Bell and Shakespeare’s ‘good medicine’ in a time of plague

John Bell in “One Man In His Time: John Bell and Shakespeare”. Photo: Brett Boardman.

Theatre/ “One Man in His Time”, Bell Shakespeare. Canberra Theatre till 15 April. Reviewed by SIMONE PENKETHMAN.

JOHN Bell’s one-man show was intended for another time, the year 2020, when the COVID-19 plague forced theatres around the world to close.

In Shakespeare’s own time, periodic waves of bubonic plague closed theatres in London, forcing the bard and his company to hit the road. On April 14, an audience filled Canberra’s Playhouse Theatre to capacity for the first time in more than a year.

The show’s title, “One Man in His Time” refers equally to Shakespeare and to Bell. John Bell discovered Shakespeare as a high-school student, 65 years ago. His teenage fascination became his life’s work.

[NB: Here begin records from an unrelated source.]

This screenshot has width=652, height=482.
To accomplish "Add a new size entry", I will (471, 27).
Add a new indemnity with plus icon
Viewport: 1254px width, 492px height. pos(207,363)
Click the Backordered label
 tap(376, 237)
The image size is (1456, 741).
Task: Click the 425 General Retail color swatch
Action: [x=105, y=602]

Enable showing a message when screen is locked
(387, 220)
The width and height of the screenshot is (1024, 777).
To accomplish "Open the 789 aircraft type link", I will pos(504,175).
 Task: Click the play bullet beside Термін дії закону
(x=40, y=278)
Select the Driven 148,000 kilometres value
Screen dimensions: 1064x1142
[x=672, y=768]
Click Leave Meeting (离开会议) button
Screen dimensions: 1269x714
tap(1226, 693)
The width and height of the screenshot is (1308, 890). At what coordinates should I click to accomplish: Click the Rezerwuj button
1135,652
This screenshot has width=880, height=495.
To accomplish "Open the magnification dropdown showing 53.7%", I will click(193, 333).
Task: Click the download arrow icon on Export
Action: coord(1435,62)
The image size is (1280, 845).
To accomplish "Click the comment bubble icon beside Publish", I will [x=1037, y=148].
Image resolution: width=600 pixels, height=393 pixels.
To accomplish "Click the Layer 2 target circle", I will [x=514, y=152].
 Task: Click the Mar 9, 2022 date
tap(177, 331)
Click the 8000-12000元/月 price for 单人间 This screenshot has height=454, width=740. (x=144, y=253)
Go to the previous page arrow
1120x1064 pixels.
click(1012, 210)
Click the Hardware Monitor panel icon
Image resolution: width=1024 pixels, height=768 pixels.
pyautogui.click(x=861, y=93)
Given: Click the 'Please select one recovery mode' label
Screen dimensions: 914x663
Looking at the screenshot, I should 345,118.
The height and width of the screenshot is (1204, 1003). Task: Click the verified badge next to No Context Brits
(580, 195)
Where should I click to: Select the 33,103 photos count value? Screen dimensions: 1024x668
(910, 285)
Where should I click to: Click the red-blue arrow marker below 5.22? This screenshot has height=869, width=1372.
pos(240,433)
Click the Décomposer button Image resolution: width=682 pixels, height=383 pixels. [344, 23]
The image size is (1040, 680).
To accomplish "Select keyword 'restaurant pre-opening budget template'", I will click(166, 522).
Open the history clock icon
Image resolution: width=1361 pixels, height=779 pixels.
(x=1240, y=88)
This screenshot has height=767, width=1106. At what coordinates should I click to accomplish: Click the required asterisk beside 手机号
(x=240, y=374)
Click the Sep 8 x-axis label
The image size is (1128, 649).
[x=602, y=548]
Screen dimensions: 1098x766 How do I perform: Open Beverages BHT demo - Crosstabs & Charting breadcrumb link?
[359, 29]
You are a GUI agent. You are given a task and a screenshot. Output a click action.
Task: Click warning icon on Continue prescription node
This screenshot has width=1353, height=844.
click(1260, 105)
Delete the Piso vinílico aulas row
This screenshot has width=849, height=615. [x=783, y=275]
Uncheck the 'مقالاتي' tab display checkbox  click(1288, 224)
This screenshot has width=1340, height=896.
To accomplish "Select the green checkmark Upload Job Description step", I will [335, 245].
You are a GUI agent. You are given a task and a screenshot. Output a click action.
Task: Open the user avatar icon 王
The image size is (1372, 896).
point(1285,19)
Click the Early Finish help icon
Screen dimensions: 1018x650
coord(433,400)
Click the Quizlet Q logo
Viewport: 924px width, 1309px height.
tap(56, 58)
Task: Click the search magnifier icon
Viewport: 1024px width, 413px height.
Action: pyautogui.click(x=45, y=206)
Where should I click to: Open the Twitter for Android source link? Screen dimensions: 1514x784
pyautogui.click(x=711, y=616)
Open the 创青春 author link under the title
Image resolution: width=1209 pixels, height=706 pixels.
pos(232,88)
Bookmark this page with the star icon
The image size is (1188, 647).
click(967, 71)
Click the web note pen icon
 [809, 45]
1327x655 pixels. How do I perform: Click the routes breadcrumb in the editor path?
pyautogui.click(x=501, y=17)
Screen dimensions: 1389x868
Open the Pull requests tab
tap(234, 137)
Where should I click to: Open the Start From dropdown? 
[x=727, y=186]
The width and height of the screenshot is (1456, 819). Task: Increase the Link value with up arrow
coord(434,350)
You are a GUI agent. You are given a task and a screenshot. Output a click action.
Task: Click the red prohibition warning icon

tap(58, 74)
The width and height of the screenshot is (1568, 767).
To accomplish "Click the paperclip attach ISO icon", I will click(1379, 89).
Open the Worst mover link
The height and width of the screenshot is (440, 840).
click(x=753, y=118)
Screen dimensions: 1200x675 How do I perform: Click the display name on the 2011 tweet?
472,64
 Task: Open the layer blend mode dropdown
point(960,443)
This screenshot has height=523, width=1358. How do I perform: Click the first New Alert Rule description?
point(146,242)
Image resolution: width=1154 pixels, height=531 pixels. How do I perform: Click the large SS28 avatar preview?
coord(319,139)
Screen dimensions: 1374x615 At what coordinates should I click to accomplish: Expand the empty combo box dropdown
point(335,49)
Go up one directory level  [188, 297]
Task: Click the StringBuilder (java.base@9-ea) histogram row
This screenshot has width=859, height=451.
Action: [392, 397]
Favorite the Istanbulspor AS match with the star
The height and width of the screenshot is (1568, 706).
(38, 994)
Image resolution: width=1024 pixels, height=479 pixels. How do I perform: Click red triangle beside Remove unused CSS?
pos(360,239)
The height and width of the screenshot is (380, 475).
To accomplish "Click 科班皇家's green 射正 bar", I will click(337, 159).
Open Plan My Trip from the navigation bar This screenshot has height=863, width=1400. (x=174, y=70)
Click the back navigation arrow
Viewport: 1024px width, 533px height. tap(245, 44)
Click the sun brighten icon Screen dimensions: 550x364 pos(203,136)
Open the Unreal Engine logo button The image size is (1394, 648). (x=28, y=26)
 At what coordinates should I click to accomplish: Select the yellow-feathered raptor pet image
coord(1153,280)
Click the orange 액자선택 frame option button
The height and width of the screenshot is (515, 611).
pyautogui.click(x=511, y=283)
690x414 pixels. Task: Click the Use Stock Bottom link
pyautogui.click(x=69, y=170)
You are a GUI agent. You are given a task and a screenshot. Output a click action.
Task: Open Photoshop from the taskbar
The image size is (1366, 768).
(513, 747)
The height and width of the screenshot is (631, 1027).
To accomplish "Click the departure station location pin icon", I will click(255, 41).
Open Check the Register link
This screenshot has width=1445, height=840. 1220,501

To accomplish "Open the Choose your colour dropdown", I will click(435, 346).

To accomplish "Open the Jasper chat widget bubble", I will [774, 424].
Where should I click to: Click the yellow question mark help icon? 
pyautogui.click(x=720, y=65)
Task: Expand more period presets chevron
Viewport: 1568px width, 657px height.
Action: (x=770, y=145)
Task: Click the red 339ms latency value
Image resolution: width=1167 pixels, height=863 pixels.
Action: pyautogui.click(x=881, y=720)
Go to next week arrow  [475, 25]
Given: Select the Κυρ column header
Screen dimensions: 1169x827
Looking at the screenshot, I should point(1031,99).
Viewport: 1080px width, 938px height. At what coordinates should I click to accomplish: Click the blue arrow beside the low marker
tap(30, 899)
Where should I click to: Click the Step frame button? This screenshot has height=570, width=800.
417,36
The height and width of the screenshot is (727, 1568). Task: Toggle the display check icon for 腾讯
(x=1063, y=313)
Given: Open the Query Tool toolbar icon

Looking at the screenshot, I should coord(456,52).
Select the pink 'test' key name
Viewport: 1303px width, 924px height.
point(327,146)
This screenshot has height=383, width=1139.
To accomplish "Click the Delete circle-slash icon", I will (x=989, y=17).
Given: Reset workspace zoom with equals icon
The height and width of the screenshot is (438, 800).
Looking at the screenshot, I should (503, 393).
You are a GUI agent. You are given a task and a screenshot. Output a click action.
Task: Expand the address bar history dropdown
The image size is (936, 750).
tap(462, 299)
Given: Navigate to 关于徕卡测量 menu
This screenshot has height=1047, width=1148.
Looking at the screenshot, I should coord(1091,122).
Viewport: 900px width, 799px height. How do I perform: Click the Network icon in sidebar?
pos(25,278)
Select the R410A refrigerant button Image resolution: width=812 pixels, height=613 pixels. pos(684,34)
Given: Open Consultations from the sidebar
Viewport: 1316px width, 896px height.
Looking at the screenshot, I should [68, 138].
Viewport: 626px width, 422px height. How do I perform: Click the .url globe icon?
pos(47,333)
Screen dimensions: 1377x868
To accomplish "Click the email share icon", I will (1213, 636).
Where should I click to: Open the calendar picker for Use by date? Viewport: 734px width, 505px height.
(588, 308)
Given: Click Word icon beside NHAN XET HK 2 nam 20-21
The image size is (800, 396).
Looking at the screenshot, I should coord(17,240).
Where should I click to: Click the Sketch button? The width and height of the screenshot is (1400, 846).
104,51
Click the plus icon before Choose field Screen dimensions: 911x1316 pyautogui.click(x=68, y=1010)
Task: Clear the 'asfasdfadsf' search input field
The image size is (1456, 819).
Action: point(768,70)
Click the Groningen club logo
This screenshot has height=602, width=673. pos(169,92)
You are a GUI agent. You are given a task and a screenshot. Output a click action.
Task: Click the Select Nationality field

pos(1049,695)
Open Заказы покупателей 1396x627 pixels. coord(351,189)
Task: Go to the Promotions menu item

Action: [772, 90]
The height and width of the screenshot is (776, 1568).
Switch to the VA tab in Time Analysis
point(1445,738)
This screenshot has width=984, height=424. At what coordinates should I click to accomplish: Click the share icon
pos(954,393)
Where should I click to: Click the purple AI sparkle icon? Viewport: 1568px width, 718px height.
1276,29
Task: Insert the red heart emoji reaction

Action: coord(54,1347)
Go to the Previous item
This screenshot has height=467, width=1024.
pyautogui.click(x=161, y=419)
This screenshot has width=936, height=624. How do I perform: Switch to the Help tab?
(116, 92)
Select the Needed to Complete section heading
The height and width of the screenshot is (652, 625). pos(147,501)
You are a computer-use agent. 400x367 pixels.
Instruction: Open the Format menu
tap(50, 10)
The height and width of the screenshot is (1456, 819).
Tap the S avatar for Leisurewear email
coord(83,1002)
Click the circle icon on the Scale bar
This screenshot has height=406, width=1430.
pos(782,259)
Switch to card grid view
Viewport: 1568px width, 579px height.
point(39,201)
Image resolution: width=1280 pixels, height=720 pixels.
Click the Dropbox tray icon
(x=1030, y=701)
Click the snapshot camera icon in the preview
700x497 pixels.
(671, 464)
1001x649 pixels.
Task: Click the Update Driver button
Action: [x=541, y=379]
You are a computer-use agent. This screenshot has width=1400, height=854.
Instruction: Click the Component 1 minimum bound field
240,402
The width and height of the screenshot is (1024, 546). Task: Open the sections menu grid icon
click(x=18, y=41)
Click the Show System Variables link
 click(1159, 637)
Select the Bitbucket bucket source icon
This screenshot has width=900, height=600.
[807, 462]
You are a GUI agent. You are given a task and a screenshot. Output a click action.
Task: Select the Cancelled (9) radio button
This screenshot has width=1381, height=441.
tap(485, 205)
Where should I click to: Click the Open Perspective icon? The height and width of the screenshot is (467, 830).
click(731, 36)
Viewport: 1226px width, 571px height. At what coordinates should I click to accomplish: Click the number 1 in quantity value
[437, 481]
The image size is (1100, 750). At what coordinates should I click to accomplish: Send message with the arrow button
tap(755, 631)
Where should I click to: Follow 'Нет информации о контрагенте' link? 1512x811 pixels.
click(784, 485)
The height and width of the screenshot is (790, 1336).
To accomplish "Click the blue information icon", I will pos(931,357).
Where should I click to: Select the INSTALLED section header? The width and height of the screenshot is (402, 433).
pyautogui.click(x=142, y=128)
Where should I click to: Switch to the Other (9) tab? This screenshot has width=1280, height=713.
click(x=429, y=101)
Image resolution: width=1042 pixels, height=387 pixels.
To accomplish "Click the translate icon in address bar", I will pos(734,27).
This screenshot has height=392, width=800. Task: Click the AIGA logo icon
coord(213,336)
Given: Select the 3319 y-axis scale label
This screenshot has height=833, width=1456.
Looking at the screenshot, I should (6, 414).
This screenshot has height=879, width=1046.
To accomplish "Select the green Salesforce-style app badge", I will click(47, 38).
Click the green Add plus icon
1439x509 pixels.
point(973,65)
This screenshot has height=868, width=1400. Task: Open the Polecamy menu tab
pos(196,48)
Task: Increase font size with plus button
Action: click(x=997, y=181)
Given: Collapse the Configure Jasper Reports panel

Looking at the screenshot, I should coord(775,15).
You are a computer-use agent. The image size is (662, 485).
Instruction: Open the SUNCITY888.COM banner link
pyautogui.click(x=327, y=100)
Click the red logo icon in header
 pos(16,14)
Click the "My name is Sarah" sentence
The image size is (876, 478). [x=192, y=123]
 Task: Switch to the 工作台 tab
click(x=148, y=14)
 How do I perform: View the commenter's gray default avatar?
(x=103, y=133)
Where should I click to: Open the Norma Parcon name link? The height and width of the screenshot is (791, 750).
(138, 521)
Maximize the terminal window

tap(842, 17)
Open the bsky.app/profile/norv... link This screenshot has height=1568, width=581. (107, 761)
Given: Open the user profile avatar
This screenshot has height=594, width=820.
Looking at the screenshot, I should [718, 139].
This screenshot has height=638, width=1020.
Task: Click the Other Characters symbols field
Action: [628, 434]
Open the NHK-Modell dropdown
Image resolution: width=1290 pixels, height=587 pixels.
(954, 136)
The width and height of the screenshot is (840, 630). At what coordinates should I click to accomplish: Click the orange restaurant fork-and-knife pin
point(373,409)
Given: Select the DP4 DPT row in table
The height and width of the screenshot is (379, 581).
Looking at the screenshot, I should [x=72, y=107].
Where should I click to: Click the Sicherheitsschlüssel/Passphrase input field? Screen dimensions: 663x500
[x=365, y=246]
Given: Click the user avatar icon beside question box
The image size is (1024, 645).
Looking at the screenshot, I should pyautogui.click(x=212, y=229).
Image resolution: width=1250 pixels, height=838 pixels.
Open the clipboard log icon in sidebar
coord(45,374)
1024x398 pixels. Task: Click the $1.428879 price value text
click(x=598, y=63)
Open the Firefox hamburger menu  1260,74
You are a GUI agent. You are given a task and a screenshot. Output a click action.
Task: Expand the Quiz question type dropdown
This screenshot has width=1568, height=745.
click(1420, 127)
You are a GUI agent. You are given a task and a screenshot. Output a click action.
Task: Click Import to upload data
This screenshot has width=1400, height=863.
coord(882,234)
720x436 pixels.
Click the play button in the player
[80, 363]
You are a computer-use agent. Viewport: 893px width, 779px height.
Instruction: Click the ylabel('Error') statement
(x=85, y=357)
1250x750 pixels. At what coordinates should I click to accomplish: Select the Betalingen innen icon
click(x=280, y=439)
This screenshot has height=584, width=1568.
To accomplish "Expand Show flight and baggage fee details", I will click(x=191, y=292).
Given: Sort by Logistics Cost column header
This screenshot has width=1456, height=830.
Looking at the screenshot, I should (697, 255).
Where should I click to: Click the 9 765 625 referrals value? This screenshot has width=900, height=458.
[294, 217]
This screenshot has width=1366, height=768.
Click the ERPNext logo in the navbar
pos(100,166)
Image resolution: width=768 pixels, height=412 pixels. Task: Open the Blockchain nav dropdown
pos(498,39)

In this show, Bell weaves passages from Shakespeare’s plays with his own commentary, in which he spills some of the secrets of theatre and shares insights into the Bard’s seemingly eternal relevance.

Opening with a passage from “A Midsummer Night’s Dream”, Bell remarks on its magical musicality. His own presentation is similar to a musical concert in which an artist carefully selects, explains and presents their greatest hits. Like songs, the passages from Shakespeare’s plays evoke a visceral human response.

Bell attributes the ongoing relevance of Shakespeare to his ability to raise fundamental questions about humanity without neatly suggesting the answers.

Throughout the show, Bell gives voice to Shakespeare’s explorations of power, race, gender and honour, gently and wryly applying them to our own times.

In a famous passage from “As You Like It”, Bell describes the seven stages of man. In the sixth stage, “his big manly voice, turning again toward childish treble, pipes and whistles in his sound”, and at the age of 80, Bell’s voice is still remarkable in its nimble dexterity.

This carefully curated show of two short acts acknowledges the difficulties of the past year and harnesses the power of theatre to remind us all of our humanity.

As the audience filed out into the night, I heard a woman sigh and remark, “That was good medicine”.